La langue française peut être un véritable casse-tête, lorsqu’elle ne déchaîne pas les passions, sur la question de la féminisation des noms de métier par exemple. Ainsi, malgré des dizaines d’heures consacrées, notamment lors de la scolarité, aux règles de grammaire, l’accord du participe reste la bête noire des Français. Internet est venu corser la donne : à l’heure des contenus multimédias, il faut désormais s’accorder sur la prononciation, en particulier des noms propres. Passage en revue de ces trois cas de figure.
La douloureuse féminisation des noms de fonction
LE secrétaire perpétuel de l’Académie française Hélène Carrère d’Encausse est mortE en août 2023. Première femme à occuper cette position prestigieuse, l’historienne tenait pourtant au masculin, et avait insisté sur ce point dès sa nomination, en 1999. « Elle a souligné que cette élection était “importante pour les femmes”, écrivait alors Le Monde, mais a décidé qu’elle se ferait appeler “madame le secrétaire perpétuel”. »

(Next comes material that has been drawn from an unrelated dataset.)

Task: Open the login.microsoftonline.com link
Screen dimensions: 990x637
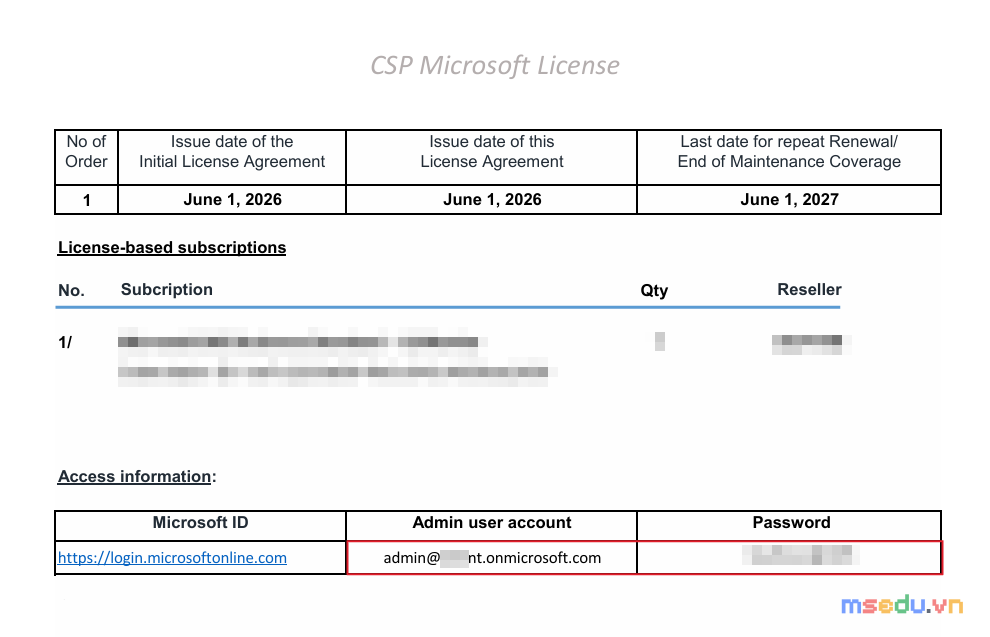Action: pos(172,558)
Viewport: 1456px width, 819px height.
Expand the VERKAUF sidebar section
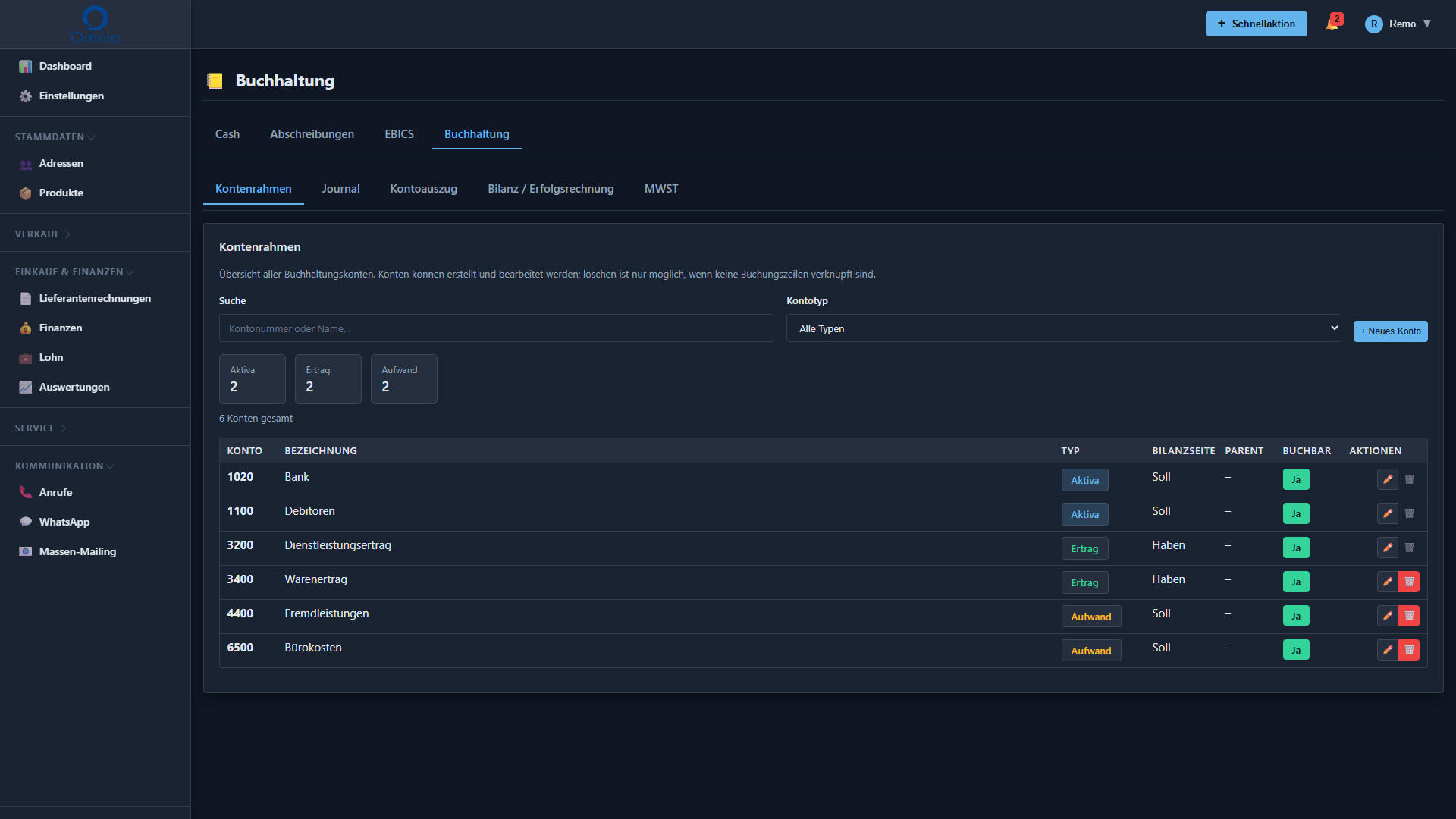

« La secrétaire », au féminin, renvoyait-elle dans son esprit, comme dans celui de nombre de ses contemporains, à une fonction subalterne… et typiquement féminine ? Dans la plupart des entreprises du XXIe siècle, d’ailleurs, les secrétaires ont disparu au profit d’assistantes qui remplissent peu ou prou les mêmes fonctions, sous une appellation différente, débarrassée de son parfum péjoratif.